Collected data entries
*** Block opens ***

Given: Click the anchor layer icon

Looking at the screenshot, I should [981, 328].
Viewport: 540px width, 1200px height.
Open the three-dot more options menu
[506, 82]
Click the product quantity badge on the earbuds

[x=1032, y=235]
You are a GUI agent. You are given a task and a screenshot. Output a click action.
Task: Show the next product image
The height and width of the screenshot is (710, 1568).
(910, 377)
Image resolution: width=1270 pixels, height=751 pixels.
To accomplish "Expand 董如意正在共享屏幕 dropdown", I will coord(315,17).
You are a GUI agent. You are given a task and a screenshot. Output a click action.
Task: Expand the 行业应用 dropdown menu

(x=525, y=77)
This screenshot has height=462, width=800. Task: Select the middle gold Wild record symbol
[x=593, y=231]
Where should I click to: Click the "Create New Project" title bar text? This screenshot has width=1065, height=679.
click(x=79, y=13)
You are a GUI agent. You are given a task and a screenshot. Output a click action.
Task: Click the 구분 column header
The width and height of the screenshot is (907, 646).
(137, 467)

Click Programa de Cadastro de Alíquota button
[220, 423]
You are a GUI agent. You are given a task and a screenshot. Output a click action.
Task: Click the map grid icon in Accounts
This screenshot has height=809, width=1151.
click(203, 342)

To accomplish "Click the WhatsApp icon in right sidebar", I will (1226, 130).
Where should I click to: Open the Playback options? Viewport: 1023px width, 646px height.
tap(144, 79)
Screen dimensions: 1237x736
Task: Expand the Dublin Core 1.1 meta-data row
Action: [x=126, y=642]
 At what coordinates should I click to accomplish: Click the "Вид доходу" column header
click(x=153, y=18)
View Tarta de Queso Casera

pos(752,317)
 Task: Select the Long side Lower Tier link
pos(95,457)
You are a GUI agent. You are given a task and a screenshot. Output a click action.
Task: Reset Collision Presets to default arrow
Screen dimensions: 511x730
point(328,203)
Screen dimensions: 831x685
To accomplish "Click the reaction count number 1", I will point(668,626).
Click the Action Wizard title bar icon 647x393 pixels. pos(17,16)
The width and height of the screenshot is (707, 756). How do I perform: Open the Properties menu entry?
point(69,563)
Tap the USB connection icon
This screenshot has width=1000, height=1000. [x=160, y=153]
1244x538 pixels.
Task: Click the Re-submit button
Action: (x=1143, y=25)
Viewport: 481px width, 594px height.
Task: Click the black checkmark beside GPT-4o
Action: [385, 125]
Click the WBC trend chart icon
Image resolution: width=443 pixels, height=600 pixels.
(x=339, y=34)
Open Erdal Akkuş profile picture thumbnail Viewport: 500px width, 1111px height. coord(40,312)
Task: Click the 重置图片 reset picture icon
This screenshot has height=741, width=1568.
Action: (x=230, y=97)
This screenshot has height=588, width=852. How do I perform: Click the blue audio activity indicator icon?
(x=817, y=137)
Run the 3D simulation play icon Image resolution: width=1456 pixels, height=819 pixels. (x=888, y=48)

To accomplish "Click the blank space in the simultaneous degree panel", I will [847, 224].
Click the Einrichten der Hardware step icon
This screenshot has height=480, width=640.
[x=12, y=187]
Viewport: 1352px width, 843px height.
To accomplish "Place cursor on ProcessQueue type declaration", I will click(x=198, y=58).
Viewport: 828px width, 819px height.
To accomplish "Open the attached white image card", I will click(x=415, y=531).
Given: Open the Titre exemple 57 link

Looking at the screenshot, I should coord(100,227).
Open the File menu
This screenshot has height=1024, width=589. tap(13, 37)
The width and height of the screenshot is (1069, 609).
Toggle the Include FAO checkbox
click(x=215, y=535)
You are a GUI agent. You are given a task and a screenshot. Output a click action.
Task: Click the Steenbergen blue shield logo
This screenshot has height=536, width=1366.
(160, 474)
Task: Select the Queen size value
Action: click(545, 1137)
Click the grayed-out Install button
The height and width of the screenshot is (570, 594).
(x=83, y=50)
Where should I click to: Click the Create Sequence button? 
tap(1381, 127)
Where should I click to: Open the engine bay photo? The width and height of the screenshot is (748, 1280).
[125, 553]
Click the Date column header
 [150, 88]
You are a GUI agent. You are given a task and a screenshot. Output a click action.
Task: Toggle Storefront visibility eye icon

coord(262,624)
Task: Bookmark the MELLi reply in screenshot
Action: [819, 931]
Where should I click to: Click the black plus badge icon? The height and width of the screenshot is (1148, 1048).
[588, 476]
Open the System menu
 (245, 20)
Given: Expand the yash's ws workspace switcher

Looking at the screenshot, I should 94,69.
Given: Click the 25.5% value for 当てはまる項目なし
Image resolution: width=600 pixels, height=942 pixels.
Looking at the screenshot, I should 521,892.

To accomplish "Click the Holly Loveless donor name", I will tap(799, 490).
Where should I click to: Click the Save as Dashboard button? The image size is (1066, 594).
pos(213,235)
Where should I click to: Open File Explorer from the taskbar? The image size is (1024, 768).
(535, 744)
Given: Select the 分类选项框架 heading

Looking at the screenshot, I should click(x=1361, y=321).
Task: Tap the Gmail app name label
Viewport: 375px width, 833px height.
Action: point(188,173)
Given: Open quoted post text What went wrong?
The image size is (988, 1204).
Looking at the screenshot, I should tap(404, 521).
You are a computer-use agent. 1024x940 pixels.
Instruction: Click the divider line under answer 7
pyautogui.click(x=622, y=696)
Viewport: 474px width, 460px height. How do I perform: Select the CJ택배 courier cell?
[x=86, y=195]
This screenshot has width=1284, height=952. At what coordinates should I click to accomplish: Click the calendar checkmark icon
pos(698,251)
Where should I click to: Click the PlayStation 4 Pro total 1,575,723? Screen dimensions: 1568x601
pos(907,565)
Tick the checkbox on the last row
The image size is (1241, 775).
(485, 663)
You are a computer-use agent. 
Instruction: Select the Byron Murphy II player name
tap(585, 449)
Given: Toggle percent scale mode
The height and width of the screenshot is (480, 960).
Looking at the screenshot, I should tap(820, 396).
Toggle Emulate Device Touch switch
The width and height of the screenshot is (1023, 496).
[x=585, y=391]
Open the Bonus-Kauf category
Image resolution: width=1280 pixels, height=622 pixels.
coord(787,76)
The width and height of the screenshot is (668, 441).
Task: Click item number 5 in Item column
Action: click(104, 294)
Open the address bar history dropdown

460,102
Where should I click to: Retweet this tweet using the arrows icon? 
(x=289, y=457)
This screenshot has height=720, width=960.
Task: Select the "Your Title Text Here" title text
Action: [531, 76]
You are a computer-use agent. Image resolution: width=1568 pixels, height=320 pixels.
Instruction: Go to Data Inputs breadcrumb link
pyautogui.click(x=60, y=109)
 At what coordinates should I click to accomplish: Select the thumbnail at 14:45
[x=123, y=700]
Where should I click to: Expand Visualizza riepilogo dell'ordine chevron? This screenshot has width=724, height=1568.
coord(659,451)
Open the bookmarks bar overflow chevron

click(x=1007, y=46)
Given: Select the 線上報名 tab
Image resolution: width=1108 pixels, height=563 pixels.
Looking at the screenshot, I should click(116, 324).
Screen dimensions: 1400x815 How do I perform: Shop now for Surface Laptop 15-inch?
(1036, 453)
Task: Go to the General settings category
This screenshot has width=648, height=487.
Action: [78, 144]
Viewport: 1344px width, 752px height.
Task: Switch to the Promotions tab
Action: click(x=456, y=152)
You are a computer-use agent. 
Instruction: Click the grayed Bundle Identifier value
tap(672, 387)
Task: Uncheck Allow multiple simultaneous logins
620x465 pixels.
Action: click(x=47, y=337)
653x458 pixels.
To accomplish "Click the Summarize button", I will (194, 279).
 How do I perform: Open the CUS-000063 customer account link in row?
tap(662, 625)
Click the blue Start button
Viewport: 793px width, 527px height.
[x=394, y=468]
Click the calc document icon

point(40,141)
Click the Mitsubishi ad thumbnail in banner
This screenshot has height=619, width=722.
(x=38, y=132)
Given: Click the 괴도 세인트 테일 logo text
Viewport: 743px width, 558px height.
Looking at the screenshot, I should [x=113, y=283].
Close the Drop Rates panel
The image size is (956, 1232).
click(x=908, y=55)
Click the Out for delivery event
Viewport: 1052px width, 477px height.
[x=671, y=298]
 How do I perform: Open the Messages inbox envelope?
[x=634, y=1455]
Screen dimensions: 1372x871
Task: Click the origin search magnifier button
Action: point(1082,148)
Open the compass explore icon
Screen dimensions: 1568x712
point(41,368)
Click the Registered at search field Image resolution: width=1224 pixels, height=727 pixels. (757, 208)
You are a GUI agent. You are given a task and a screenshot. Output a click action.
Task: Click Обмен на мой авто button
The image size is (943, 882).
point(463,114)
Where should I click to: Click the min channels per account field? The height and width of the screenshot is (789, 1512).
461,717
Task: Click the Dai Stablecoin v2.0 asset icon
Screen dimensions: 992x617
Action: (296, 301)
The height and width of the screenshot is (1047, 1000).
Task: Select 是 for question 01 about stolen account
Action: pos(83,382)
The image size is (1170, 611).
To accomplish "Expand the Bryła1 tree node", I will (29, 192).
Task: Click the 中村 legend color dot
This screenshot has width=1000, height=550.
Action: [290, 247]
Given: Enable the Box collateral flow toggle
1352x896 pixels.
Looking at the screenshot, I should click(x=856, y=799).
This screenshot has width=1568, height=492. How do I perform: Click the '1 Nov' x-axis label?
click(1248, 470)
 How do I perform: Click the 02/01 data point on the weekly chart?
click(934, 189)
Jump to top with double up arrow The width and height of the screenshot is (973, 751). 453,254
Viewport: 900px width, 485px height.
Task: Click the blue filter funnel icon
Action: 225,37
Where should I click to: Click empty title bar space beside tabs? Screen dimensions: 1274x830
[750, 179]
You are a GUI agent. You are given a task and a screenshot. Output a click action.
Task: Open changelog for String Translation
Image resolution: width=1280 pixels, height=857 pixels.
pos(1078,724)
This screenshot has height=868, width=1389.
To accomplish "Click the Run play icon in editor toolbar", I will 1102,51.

*** Block closes ***

● WHAT TO WORK ON
Which lines run from the one holding "Viewport: 828px width, 819px height." through the one holding "Given: Click the 25.5% value for 当てはまる項目なし" in the records above? Repeat them exactly, both included, and nothing more.

● ANSWER BOX
Viewport: 828px width, 819px height.
To accomplish "Open the attached white image card", I will click(x=415, y=531).
Given: Open the Titre exemple 57 link

Looking at the screenshot, I should coord(100,227).
Open the File menu
This screenshot has height=1024, width=589. tap(13, 37)
The width and height of the screenshot is (1069, 609).
Toggle the Include FAO checkbox
click(x=215, y=535)
You are a GUI agent. You are given a task and a screenshot. Output a click action.
Task: Click the Steenbergen blue shield logo
This screenshot has height=536, width=1366.
(160, 474)
Task: Select the Queen size value
Action: click(545, 1137)
Click the grayed-out Install button
The height and width of the screenshot is (570, 594).
(x=83, y=50)
Where should I click to: Click the Create Sequence button? 
tap(1381, 127)
Where should I click to: Open the engine bay photo? The width and height of the screenshot is (748, 1280).
[125, 553]
Click the Date column header
 [150, 88]
You are a GUI agent. You are given a task and a screenshot. Output a click action.
Task: Toggle Storefront visibility eye icon

coord(262,624)
Task: Bookmark the MELLi reply in screenshot
Action: [819, 931]
Where should I click to: Click the black plus badge icon? The height and width of the screenshot is (1148, 1048).
[588, 476]
Open the System menu
 (245, 20)
Given: Expand the yash's ws workspace switcher

Looking at the screenshot, I should 94,69.
Given: Click the 25.5% value for 当てはまる項目なし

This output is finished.